In the wake of an E. coli outbreak that may be tied to California-grown lettuce, legislators and the produce industry are looking into ways to keep produce safe.

Although federal officials say the recent E. coli outbreak associated with Taco Bell is most likely over, it may have a lasting impact on the produce industry. Investigators say the most likely source - although still unconfirmed - is shredded lettuce that would have been contaminated before reaching the restaurants. Coupled with the E. coli outbreak in spinach earlier this year, the bacteria is causing legislators and produce industry leaders to look for ways to ensure safety in the food supply chain and restore consumer confidence.
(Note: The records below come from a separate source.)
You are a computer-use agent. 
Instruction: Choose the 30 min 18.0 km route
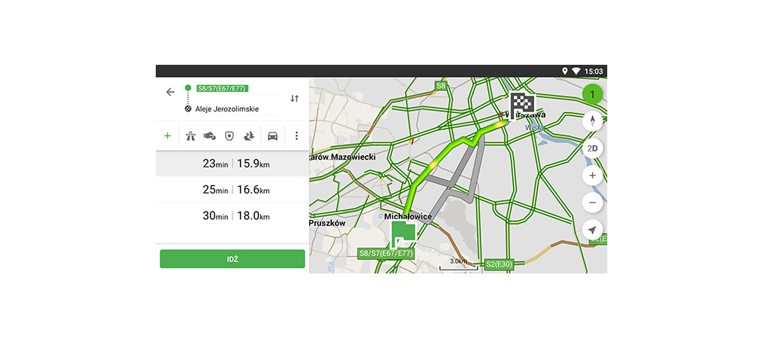point(232,216)
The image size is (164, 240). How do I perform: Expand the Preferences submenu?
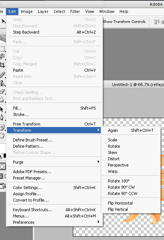pyautogui.click(x=54, y=222)
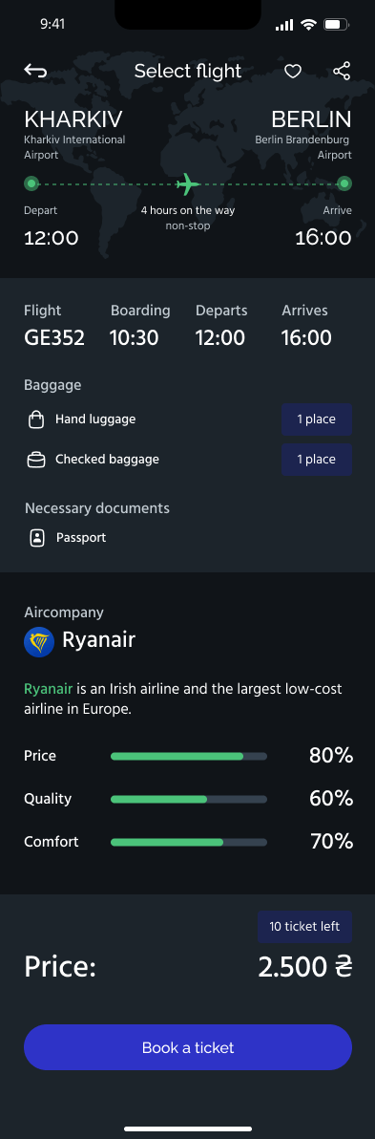Add flight to favorites with heart icon
375x1139 pixels.
click(292, 71)
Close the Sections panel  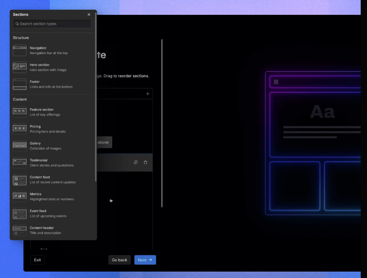[x=89, y=15]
U.S. Senator Charles Schumer, D-N.Y, is calling for more Food and Drug Administration rules and oversight to help federal investigators trace outbreaks more quickly and accurately.

"Unless we overhaul our nation's tracing and monitoring procedures, the FDA and the other agencies in charge will continue to act like a pack of blind mice," Schumer says.
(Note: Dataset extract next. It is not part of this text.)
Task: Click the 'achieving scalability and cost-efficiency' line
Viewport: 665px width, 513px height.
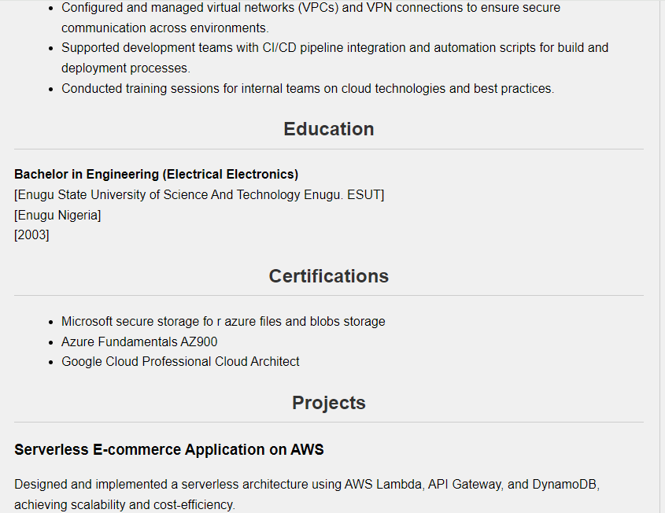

In California, the Western Growers Association has proposed an industry-controlled organization to help monitor food safety. Although a Western Growers spokesman says that the plan would involve enforcement by tough state sanctions, California State Senator Dean Florez calls the plan a voluntary one and says more needs to be done.

Florez plans to propose a bill which would include tough new food safety rules. Florez says provisions of the bill will include requiring food producers to code products to help investigators trace outbreak sources and giving state ag officials the authority to recall any food products linked to an outbreak.

The Western Growers grower-shipper program would allow properly handled produce to carry a "best practices" certification label and would be funded by charging participants up to 5 cents per carton of produce.